● Collected data entries:
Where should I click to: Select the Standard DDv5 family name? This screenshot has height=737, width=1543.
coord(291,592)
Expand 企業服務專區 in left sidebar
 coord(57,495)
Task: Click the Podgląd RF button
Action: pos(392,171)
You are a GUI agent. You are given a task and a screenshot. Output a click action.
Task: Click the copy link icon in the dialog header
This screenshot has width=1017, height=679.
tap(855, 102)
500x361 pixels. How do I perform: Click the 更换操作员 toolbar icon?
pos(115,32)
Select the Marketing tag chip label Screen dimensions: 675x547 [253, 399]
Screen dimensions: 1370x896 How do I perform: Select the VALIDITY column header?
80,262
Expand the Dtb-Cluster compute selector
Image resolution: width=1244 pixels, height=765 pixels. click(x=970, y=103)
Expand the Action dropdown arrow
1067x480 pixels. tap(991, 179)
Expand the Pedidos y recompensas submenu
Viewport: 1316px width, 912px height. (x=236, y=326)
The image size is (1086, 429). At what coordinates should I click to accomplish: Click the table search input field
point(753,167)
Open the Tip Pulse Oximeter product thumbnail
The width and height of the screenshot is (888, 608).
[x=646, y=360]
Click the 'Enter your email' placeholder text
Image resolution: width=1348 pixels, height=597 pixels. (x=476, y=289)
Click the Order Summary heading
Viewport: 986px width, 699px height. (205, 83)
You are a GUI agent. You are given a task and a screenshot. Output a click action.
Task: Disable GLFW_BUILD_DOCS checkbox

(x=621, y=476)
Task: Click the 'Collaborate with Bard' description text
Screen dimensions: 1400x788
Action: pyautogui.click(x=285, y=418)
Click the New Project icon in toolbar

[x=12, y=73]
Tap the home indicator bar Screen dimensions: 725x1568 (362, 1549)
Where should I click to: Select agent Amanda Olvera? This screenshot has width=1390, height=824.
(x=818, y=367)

● INSTRUCTIONS FOR THE TASK:
Begin at the line containing "Select the Marketing" and reproduce each line through the end of the records above.

● REPLY TO THE TASK:
Select the Marketing tag chip label Screen dimensions: 675x547 [253, 399]
Screen dimensions: 1370x896 How do I perform: Select the VALIDITY column header?
80,262
Expand the Dtb-Cluster compute selector
Image resolution: width=1244 pixels, height=765 pixels. click(x=970, y=103)
Expand the Action dropdown arrow
1067x480 pixels. tap(991, 179)
Expand the Pedidos y recompensas submenu
Viewport: 1316px width, 912px height. (x=236, y=326)
The image size is (1086, 429). At what coordinates should I click to accomplish: Click the table search input field
point(753,167)
Open the Tip Pulse Oximeter product thumbnail
The width and height of the screenshot is (888, 608).
[x=646, y=360]
Click the 'Enter your email' placeholder text
Image resolution: width=1348 pixels, height=597 pixels. (x=476, y=289)
Click the Order Summary heading
Viewport: 986px width, 699px height. (205, 83)
You are a GUI agent. You are given a task and a screenshot. Output a click action.
Task: Disable GLFW_BUILD_DOCS checkbox

(x=621, y=476)
Task: Click the 'Collaborate with Bard' description text
Screen dimensions: 1400x788
Action: pyautogui.click(x=285, y=418)
Click the New Project icon in toolbar

[x=12, y=73]
Tap the home indicator bar Screen dimensions: 725x1568 (362, 1549)
Where should I click to: Select agent Amanda Olvera? This screenshot has width=1390, height=824.
(x=818, y=367)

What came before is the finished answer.